La bleuette aurait clairement pu s'y rendre aussi pour rencontrée son petit-ami ou sa petite amie ou pour devenir le nouveau chef cuisiné, ou la nouvelle femme de ménage et si on prenait les enfants très jeune pour être sur de bien les former, la nouvelle nounou ou nourrice bref il avait tant de choix possible à la raison de la présence de l'hybride à la caserne mais la valkyrie ne voyait que celle qui était parsemé de violence.

-Je m'appelle Sakuya Zasshu et ne vous inquiété pas pour ma santé Miss Zasshu je ne comptais pas faire une carrière militaire car comme vous le dite si bien ma nature ne me pousse pas à vouloir prendre part au combat.
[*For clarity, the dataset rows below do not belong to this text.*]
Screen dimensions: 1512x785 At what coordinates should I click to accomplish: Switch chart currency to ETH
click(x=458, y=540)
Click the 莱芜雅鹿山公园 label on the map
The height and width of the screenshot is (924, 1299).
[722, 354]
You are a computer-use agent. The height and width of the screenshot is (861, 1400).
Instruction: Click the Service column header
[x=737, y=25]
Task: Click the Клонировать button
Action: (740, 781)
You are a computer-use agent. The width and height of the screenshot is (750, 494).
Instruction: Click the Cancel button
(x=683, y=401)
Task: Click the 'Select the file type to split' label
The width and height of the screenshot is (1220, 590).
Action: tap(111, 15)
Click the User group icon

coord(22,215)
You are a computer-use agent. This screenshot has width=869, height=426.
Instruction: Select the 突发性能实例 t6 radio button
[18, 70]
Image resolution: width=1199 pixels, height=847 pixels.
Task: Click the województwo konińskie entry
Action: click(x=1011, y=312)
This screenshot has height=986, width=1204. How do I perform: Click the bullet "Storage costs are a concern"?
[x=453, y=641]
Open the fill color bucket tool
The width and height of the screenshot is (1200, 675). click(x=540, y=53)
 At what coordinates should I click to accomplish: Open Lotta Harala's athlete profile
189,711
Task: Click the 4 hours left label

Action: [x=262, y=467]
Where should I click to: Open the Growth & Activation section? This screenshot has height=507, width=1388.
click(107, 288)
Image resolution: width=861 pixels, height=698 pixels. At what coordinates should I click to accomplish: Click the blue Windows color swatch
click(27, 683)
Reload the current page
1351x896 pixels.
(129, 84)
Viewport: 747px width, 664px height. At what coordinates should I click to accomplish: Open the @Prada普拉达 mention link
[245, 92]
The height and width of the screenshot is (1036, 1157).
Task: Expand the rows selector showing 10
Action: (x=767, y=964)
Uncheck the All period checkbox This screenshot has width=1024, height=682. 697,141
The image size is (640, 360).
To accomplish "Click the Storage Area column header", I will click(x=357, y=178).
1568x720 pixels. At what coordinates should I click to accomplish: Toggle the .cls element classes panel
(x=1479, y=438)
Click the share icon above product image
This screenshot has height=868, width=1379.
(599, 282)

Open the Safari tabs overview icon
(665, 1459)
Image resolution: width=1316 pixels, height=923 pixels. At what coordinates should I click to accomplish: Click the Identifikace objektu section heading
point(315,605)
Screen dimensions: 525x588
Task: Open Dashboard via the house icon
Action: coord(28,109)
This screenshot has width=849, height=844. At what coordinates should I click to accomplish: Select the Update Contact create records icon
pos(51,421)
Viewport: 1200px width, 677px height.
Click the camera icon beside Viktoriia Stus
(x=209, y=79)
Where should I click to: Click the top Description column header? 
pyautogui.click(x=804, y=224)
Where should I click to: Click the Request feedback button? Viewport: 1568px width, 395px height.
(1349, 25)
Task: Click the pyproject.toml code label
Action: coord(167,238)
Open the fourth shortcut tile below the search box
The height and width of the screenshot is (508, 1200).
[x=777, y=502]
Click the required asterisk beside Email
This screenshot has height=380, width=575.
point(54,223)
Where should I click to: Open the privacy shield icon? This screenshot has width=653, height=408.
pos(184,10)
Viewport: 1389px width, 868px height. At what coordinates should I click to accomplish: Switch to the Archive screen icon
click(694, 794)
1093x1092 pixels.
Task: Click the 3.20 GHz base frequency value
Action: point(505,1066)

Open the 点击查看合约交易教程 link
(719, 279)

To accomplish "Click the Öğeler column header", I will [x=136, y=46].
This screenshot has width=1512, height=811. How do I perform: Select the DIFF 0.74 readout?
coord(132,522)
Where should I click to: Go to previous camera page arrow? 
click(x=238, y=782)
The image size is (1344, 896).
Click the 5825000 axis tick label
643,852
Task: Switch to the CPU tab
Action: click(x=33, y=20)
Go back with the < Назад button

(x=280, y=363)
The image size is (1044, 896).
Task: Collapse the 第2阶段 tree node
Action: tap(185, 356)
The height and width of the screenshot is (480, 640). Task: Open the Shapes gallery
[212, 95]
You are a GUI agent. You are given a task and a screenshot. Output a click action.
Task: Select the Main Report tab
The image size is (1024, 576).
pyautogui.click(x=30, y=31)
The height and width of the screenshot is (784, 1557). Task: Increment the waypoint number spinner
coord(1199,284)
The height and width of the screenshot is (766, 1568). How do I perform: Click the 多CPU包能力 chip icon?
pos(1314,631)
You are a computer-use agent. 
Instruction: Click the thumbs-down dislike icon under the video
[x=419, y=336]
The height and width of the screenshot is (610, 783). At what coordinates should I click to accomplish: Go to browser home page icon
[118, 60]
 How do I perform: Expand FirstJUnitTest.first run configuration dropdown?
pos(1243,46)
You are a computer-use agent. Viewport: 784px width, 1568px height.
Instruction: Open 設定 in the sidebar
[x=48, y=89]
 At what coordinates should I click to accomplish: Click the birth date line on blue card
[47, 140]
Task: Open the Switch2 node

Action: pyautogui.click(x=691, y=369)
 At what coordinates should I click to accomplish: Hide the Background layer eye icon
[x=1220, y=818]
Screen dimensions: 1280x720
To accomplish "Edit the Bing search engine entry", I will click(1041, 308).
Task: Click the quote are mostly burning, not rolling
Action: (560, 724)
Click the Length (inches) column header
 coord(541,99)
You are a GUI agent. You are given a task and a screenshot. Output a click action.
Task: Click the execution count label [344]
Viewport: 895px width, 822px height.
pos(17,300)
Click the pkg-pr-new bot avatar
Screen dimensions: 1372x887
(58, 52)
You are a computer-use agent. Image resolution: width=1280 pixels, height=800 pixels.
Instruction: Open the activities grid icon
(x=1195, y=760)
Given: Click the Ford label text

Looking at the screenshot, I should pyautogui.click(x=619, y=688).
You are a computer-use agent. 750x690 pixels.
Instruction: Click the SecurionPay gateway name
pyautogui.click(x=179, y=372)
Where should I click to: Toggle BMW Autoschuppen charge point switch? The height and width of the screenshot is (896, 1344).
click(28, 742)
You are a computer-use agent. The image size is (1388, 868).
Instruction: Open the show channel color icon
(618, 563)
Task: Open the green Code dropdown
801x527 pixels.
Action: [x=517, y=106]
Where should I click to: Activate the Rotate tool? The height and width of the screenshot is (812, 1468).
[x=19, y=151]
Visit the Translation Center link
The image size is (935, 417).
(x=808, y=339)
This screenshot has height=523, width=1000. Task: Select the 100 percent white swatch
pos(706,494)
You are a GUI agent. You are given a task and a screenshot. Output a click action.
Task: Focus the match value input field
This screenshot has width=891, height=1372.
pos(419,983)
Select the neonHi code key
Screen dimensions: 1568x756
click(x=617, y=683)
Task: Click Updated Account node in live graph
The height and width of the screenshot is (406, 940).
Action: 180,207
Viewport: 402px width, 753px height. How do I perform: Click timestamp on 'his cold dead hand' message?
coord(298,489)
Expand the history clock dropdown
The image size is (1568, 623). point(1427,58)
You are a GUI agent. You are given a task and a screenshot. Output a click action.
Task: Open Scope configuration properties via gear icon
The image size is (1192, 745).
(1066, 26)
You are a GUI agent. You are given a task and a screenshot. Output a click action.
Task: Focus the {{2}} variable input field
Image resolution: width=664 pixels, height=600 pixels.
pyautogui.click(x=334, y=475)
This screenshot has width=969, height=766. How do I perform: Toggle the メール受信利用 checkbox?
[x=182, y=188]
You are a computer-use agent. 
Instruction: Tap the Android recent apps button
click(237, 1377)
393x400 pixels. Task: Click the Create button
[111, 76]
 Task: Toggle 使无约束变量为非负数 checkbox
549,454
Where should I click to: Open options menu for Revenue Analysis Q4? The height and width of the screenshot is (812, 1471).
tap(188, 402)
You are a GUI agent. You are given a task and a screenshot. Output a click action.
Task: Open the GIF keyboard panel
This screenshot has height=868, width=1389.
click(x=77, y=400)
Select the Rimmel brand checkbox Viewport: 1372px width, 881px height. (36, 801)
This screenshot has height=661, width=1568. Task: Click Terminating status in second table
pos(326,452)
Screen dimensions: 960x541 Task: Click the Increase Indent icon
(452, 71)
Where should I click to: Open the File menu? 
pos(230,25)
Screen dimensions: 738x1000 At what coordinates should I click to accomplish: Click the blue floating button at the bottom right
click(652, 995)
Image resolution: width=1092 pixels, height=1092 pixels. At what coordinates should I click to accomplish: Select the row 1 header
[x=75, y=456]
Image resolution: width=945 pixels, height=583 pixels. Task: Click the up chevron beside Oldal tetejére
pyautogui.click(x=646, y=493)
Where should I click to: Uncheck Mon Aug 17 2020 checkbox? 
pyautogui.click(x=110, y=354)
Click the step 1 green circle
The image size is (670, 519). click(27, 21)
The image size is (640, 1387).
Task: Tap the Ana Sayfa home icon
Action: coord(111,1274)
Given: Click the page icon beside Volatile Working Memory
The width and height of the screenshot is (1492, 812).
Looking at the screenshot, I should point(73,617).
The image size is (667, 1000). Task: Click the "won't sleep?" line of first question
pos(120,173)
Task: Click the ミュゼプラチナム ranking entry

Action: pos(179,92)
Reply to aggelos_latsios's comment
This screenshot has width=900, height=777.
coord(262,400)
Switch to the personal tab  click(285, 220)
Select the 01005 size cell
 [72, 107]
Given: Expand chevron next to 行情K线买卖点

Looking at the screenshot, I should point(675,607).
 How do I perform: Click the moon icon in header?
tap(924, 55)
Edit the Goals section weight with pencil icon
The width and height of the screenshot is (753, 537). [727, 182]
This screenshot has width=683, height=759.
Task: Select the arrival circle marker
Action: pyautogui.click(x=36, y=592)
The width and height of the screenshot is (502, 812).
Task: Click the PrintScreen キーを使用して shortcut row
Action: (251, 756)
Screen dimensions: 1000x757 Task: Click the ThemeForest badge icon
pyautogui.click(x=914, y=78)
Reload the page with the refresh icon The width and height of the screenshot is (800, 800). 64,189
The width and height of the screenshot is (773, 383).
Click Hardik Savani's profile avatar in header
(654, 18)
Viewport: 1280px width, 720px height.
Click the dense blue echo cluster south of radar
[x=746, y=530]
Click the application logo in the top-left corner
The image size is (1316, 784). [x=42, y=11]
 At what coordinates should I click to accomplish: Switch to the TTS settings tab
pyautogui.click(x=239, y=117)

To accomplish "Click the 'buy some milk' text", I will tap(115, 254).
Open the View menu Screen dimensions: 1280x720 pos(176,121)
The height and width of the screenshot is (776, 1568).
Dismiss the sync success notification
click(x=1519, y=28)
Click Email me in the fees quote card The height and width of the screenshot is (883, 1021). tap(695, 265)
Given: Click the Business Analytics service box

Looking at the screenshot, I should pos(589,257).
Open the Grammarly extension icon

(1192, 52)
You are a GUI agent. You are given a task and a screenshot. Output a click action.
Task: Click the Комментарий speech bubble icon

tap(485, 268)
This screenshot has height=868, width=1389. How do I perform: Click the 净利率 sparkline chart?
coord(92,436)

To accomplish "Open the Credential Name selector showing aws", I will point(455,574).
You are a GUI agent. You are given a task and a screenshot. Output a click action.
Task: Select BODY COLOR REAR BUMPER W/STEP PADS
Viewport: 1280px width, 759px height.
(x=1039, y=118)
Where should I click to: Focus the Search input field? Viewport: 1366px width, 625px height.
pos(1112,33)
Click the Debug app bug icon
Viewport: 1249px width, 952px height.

Si je suis venu c'est par pur curiosité et tenter de répondre à une question très simple : est-ce parce qu'on reçoit une formation militaire qu'on a envie de faire du mal à ses voisins ou la caserne est le lieu qui réunit des individus qui sont prédisposé à ce genre d'envie et on leur donne juste une formation leur permettant d'en faire plus que s'il n'en avait pas reçu?

C'était peut-être un peu surprenant d'avoir une raisonnement si intelligent de la part d'une personne suffisamment naïve pour confondre du bronze et de l'or mais l'hybride avait toujours était particulièrement intelligente et son type de mémoire lui permettra à long terme d'avoir une tête bien pleine.

Ce qui manquait à la demoiselle c'était pas l'intelligence mais bien la sagesse et le discernement. Des qualités qui malheureusement ne pouvait que se développer après avoir un certain vécu derrière soit.